Kate Mann, who like Mr Rampton belongs to the campaign group Residents Against Aircraft Noise (RAAN), lives more than ten miles from the airport and believes a third runway would be unbearable.
She said: “When I moved to Sunninghill in 2009, the flights didn’t affect me at all, as we had none. Not a single one.
“Then, in August 2014, Heathrow started ‘trials’ without informing anyone and since that date, we have been subjected to an enormous amount of noise pollution as these flights thunder directly overhead on a daily basis.”
Camille Jeffs chimed in: “I have not had an uninterrupted night’s sleep in practically two years thanks to Heathrow.”
Councillor David Hilton, representing Ascot and Cheapside ward for the Royal Borough of Windsor and Maidenhead (RBWM), said the council wrote a letter to David Cameron regarding the issues about pollution at the London hub.
The letter warned that if problems were not resolved, RBWM and three other authorities would be seeking a judicial review.
Cllr Hinton said: “It is fundamentally wrong and undemocratic to be making a decision without taking into account the impact on affected people.”

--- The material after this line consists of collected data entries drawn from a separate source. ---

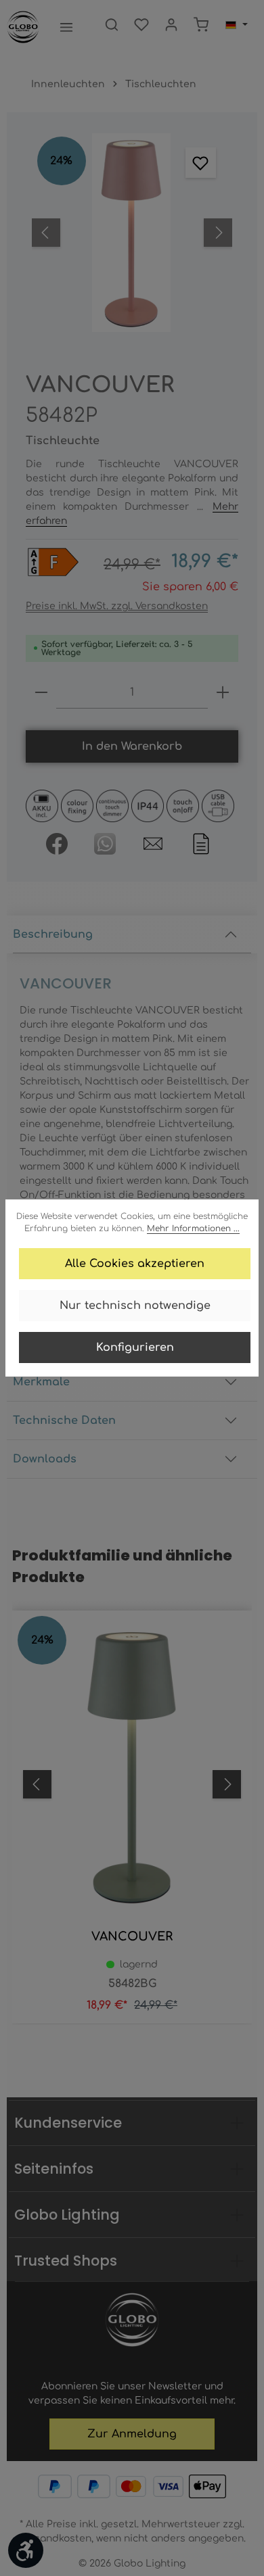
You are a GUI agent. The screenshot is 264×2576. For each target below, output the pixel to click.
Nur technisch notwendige (135, 1305)
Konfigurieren (135, 1347)
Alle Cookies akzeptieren (134, 1264)
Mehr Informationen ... (193, 1228)
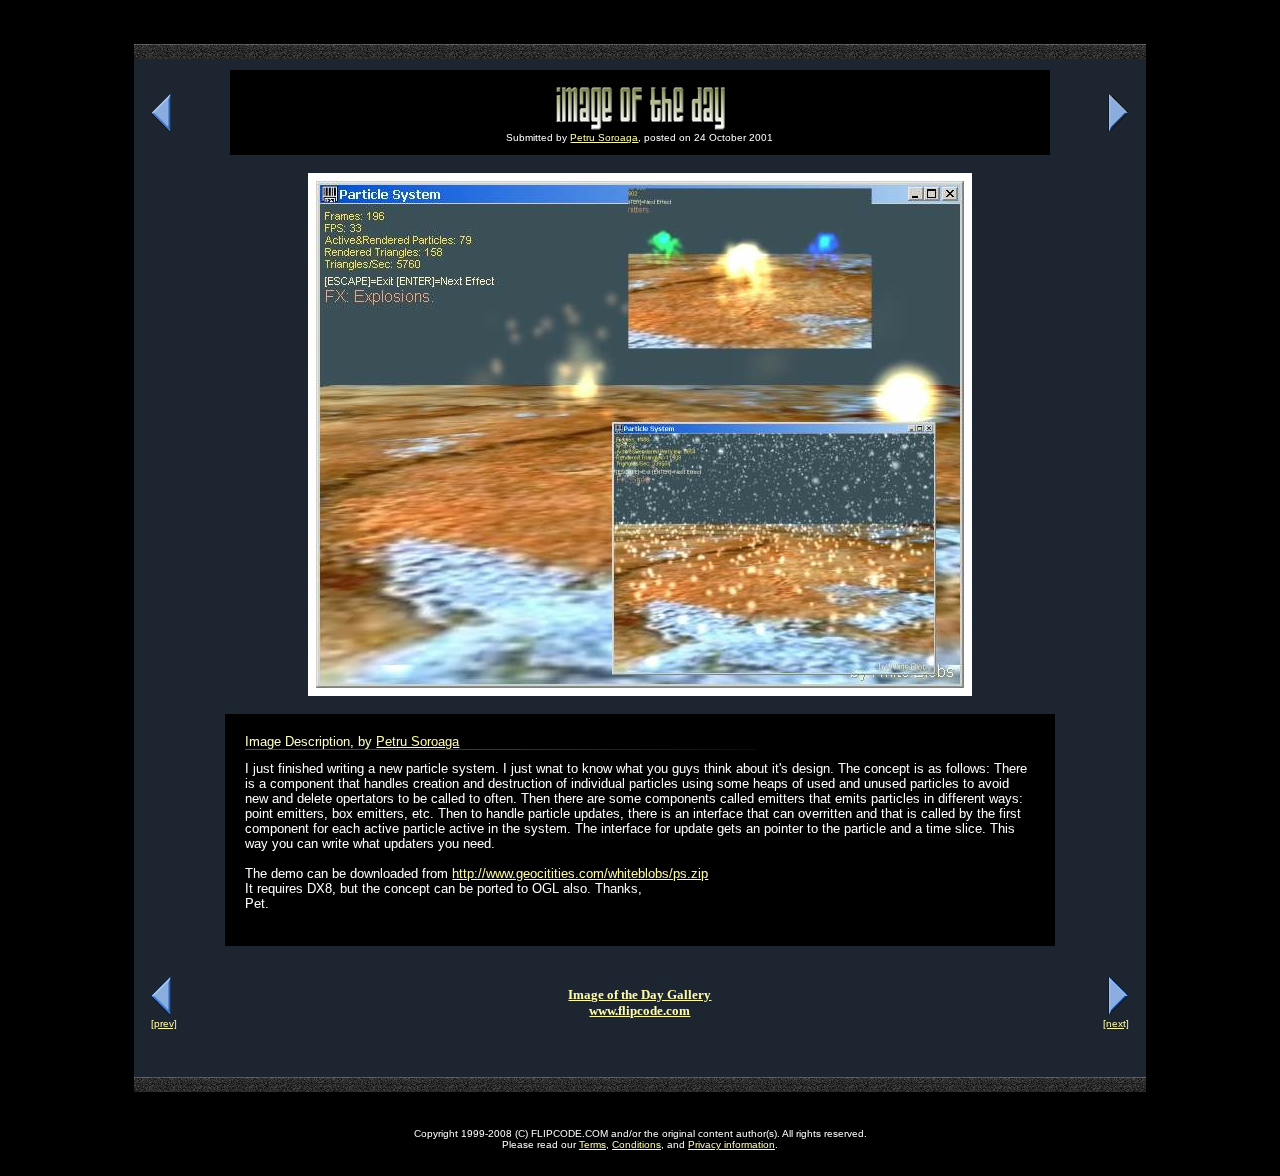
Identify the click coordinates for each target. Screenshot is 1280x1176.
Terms (592, 1144)
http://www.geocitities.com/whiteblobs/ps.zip (580, 873)
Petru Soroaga (604, 137)
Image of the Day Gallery (639, 994)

Though the Brexit vote may have kicked any Heathrow proposal into touch, he warned the saga would return to haunt the new Government.
“It is not clear whether pollution around Heathrow would be manageable. The issue will come back,” he continued.
A representative of NATS, which manages air traffic control, stressed that any planned changes to airspace or flight paths would be subject to a full public consultation.
He said: “Regardless of any decision, NATS will continue to work with Heathrow and the airlines to help reduce the number of people who experience aircraft noise through use of regular respite and continuous descent approaches that keep aircraft higher for longer.”